Erstellt am: 10.03.2021, Autor: rk

Flugverbot für belgische F-16 Falcon

Belgium Air Force F-16AM

Belgium Air Force F-16AM (Foto: Belgium Air Force)

Wegen eines Zwischenfalls am 11. Februar 2021 müssen alle belgischen F-16 Falcon am Boden bleiben, bei den betroffenen Kampfjets müssen die Triebwerke modifiziert werden.

Am 11. Februar 2021 hatte eine belgische F-16 Falcon nach dem Start auf dem Luftwaffenstützpunkt Florennes ein Problem mit dem Triebwerk, der Pilot musste den Einsatzflug abbrechen und auf die Basis zurückkehren. Das Triebwerk wurde anschliessend genauer unter die Lupe genommen, dabei wurde ein Schaden festgestellt, der bei der Nachprüfung weiterer F-16 ebenfalls gefunden wurde. Der Triebwerkhersteller Pratt & Whitney und die beiden Hersteller General Dynamic und Lockheed Martin haben der belgischen Luftwaffe empfohlen, die F-16 Flotte mit einem Flugverbot zu belegen, damit korrektive Arbeiten an den Triebwerken vorgenommen werden können.

Die belgische Luftwaffe hat sich dazu entschieden, die ganze F-16 Falcon Flotte am Boden zu halten, bis die Triebwerke überabeitet sind. Es wird damit gerechnet, dass eine Triebwerkmodifikation rund fünf Tage dauert. Belgien betreibt momentan noch 54 F-16.

Diese Modifikationsarbeiten könnten auch die F-16 anderer europäischer Betreiber betreffen.

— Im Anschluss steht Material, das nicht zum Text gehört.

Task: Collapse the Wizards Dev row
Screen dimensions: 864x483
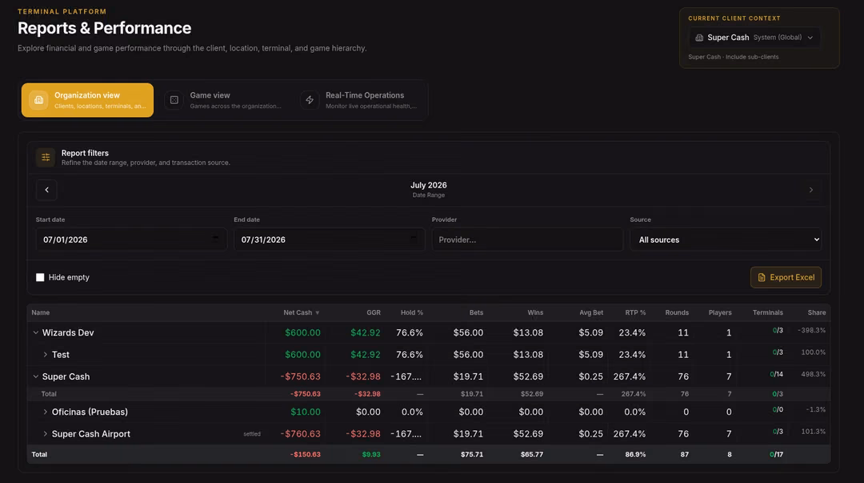Action: tap(36, 332)
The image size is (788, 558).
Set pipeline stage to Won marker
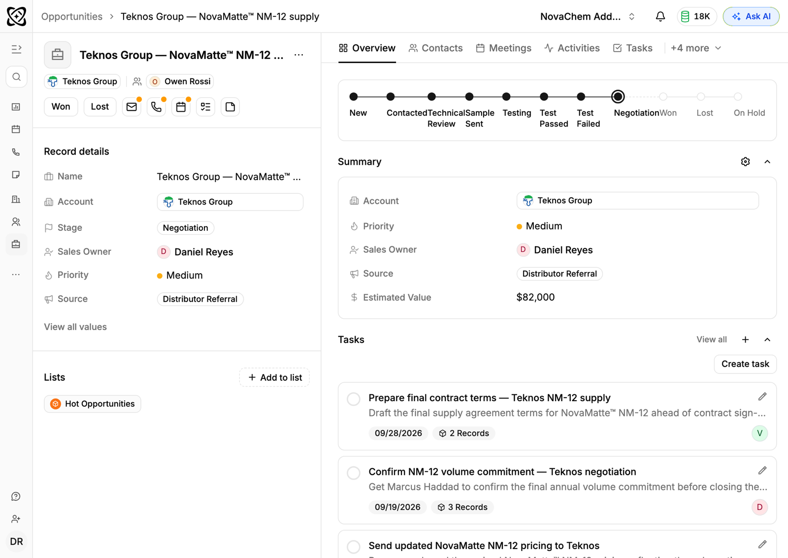(x=663, y=97)
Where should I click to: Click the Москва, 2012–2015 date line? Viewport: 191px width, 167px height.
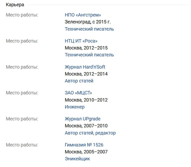pyautogui.click(x=86, y=48)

Neben Belgien haben auch Norwegen, Dänemark und Holland das gleiche Muster im Flugbetrieb, diese Betreiber wurden durch Pratt & Whitney und Lockheed Martin über die Triebwerkprobleme bei den belgischen F-16 informiert.

UPDAT 15. März 2021

Belgische F-16 teilweise wieder einsatzbereit

Seit dem 14. März sind zwei belgische F-16 Falcon wieder einsatzbereit. Die beiden Maschinen nehmen im Nahen Osten an der Operation Desert Falcon teil. Bei den beiden Maschinen wurden zwei aus Belgien eingeflogene F100 Triebwerke eingebaut. Die Ersatztriebwerke wurden in der Werft bei dem Schubdüsenaustritt modifiziert und sind wieder Funktionsbereit.